A seismological event that set the stage for the 2023 landslide in a lake or fjord: Evidence of global warming?
To the researchers, the signal was like an alarm bell — one that “rang” the Earth for nine days. They say that the effects of climate change are one of the most striking yet. And they warn that we could see similar cascading events in the future.
It is likely that there will be similar signals if a landslide occurs in a lake or fjord. As a result of global warming, we expect the incidence of landslides in the top of the world to increase.
With the mystery of the global seismic signal solved, Svennevig says there is more work to be done to understand how the planet is adapting to climate change.
Precedents for such seismological signals existed in the scientific literature going back more than a decade.
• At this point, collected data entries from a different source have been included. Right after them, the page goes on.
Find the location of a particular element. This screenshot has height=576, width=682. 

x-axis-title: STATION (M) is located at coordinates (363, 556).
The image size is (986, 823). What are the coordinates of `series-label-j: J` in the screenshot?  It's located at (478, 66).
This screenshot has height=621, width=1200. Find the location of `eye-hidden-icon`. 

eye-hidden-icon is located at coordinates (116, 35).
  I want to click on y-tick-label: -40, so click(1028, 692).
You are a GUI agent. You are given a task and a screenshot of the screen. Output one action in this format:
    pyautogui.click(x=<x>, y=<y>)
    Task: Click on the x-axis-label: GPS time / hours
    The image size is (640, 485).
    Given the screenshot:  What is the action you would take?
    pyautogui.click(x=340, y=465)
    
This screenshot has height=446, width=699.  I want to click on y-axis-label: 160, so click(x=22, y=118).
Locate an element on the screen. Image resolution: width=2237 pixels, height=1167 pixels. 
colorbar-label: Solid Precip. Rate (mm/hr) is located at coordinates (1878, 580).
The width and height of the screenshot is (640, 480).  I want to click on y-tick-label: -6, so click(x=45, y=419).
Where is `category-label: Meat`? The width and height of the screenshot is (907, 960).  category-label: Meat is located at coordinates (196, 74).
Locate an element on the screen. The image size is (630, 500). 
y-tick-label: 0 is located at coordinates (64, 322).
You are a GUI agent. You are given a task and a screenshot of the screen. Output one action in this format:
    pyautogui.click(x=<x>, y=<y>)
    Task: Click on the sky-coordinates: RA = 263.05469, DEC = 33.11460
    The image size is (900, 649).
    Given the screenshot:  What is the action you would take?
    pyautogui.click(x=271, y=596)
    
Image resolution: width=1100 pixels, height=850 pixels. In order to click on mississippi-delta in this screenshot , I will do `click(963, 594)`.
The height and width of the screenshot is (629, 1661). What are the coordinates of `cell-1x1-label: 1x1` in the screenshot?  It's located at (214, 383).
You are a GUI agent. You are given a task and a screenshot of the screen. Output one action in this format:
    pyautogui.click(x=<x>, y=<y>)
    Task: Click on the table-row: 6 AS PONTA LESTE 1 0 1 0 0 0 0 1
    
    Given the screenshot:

Landslides in closed water basins had produced a back-and-forth sloshing motion, known as a seiche, yielding a monochromatic seismic signature similar to the 2023 one. These events lasted less than an hour and were only registered in the local area.
It’s a nice study that explains an “extremely weird and unusual” seismological event, says Göran Ekström, a geophysicist at the Columbia University’s Lamont-Doherty Earth Observatory in Palisades, New York. He chalks it up to teamwork and the sharing of data. “The speed at which the team was able to document, describe and explain the sequence of events shows how science can work these days.”
In the end, Svennevig and his team suggests that the actual culprit was global warming, which thinned the glacier underpinning the mountain and ultimately set the stage for the landslide. “We will probably see more of these funky events in the future,” he says.